Match Day: 113 envelopes (and a marriage proposal)
March 24, 2013
The 2013 residency Match was the largest in NRMP history; U.S. medical school seniors made up 16,390 of the 25,463 applicants who successfully matched to first-year residency positions.
During the OHSU Match Day ceremony on March 15, eager and nervous medical students crowded into the CROET Atrium to learn where they would be spending the next three to seven years of their lives.
The much anticipated answer (an emotional whirlwind for many) came at 9 a.m., when students opened sealed white envelopes addressed with just their name. The contents revealed not only where they would train after medical school, but what medical specialty they would pursue.
Of the 120 graduating students, 113 will pursue clinical training.
“This is an exciting day for you and your family members’ lives as you take another step in the never ending journey of becoming a physician,” said Mark Richardson, M.D., MBA, dean, OHSU School of Medicine. “No matter where you go next year, your contribution to the changing landscape of health care can and will make a difference.”
Forty-seven of OHSU’s graduating medical students, or 42 percent, are entering residency in primary care, which includes internal medicine, family medicine and pediatrics. Matches to internal medicine increased two percent over last year, with 19 students matching. (While some of the students selecting internal medicine are likely to go on to sub-specialize, the overall starting number for primary care is significant.) Fourteen of OHSU’s students matched in emergency medicine programs, 11 in surgery, and six each in anesthesiology and radiology.
For some the journey will be short – at least physically. Eighteen students will remain at OHSU for their residency positions, and an additional six will stay in Oregon. Altogether, 80 students (70 percent of the class) matched to programs in the Western region, including Oregon. Fifteen will travel to the Northeast, 11 to the Central region and seven to the South.
“My four-year-old daughter convinced our family that we would ‘win’ Match Day if we all dressed up in matching outfits,” said Richard Bruno, MS4. “So, with our coordinated colors and a little bit of St Patrick’s Day luck, we matched to exactly where we wanted to be.” Bruno will train in the joint family medicine and preventive medicine program at Johns Hopkins and Franklin Square Medical Center, while attaining a master of public health from Johns Hopkins Bloomberg School of Public Health.
The day marked a double dose of excitement for Stacy Sprando, MS4. She not only learned she’d be conducting her emergency medicine residency training at OHSU, but her boyfriend proposed to her during the Match Day ceremony before she had even opened her envelope.

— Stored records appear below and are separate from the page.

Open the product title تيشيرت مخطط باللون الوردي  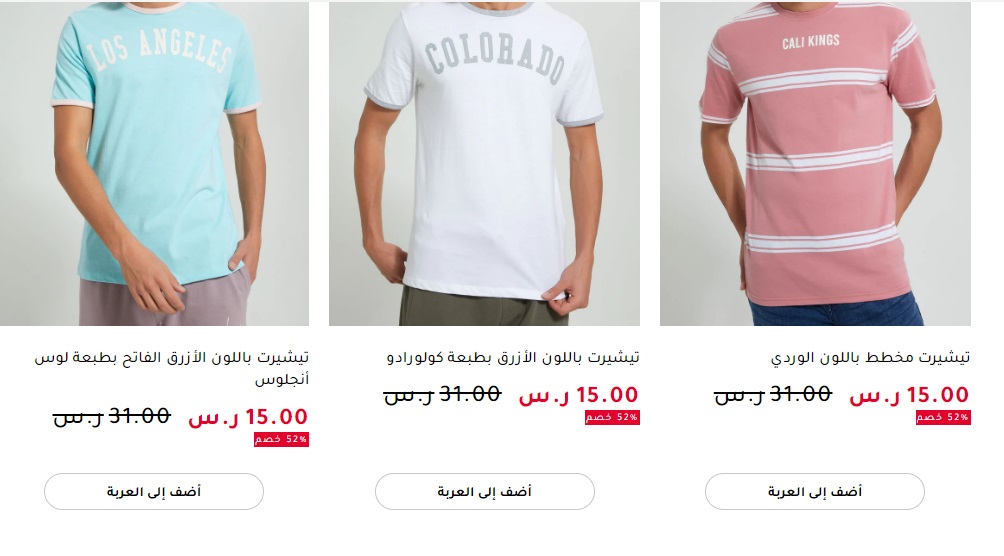tap(870, 357)
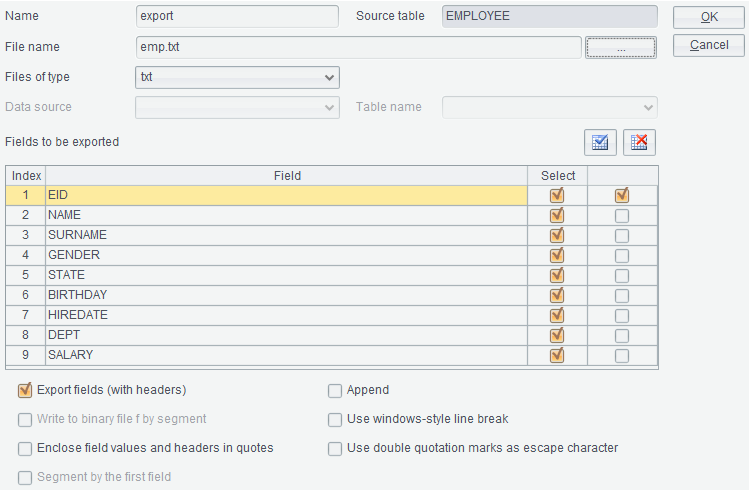Select the BIRTHDAY field row
Image resolution: width=749 pixels, height=490 pixels.
pos(286,295)
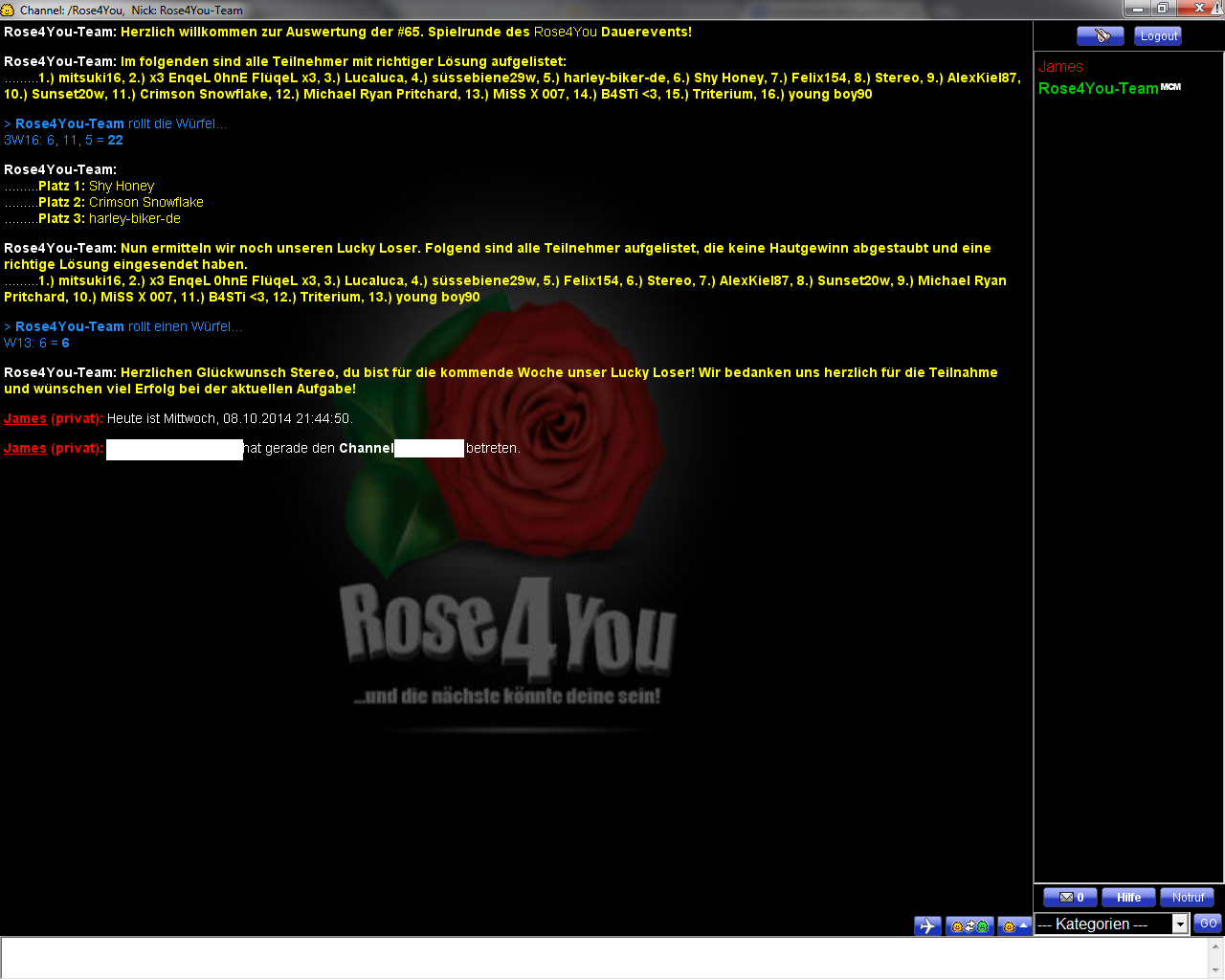Focus the chat message input field
This screenshot has height=980, width=1225.
(603, 958)
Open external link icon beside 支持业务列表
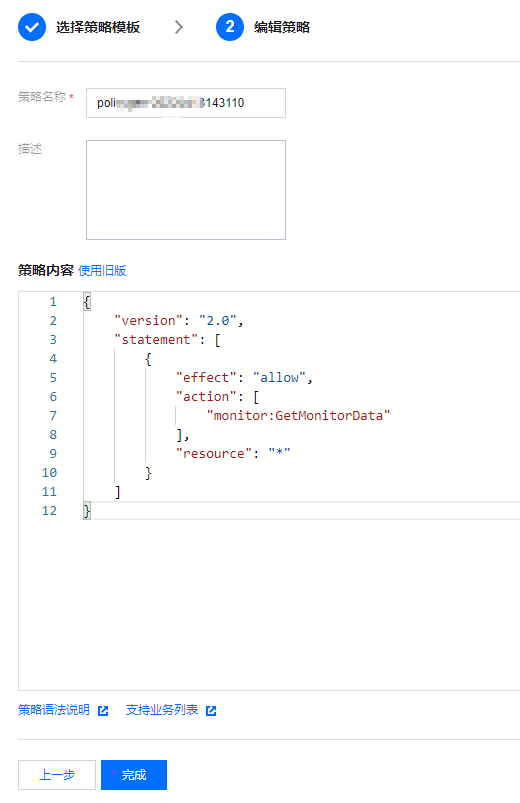This screenshot has height=803, width=520. coord(211,711)
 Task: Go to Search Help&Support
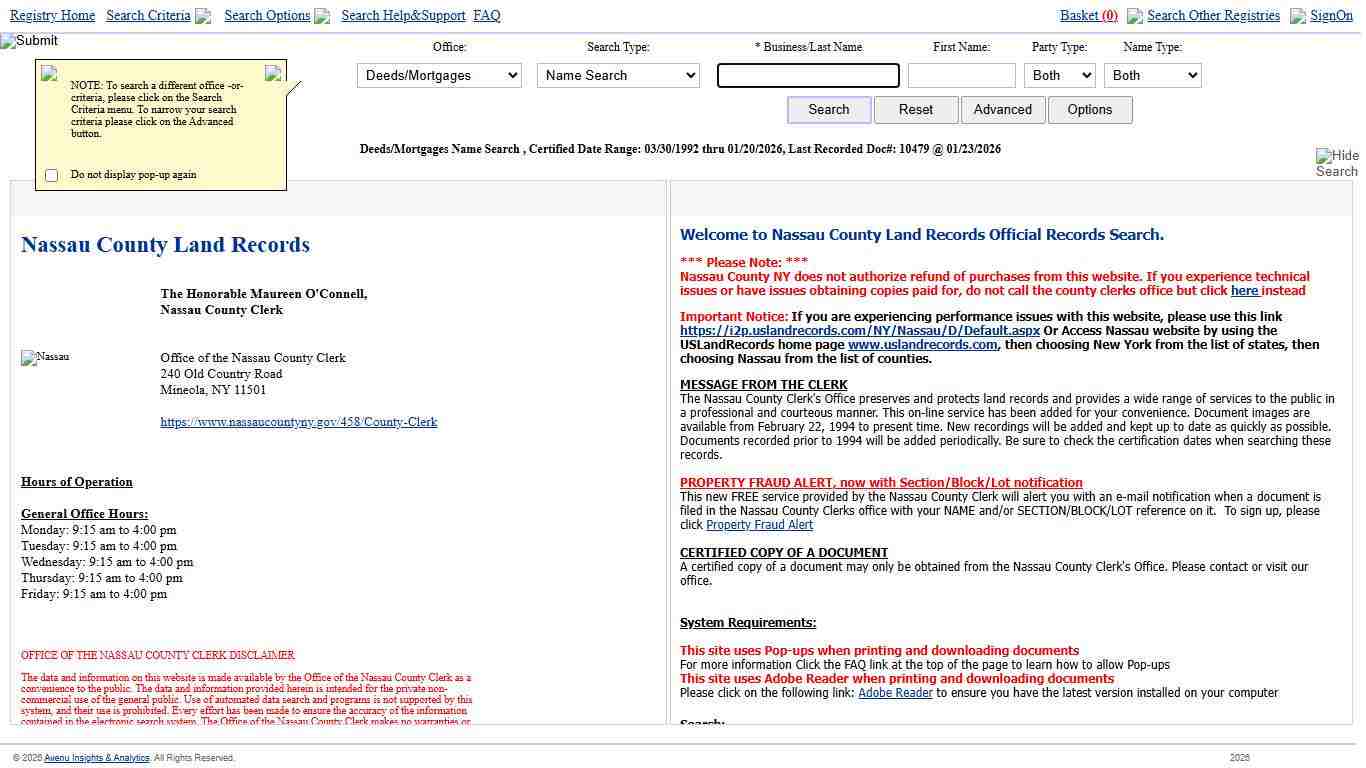(403, 16)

“Match day was an incredible whirlwind, a memory that I will take with me for the rest of my life,” said Sprando. “I could not have dreamed up a more wonderful proposal than Dave asking me to spend the rest of our lives together no matter what was inside that envelope. Opening it to find out I would be part of OHSU Emergency Medicine is a true blessing.”
Based on national data collected by the American Association of Medical Colleges, about 50 percent of the graduating class will eventually practice in Oregon. Currently, one-third of all practicing Oregon physicians received all or part of their training at OHSU.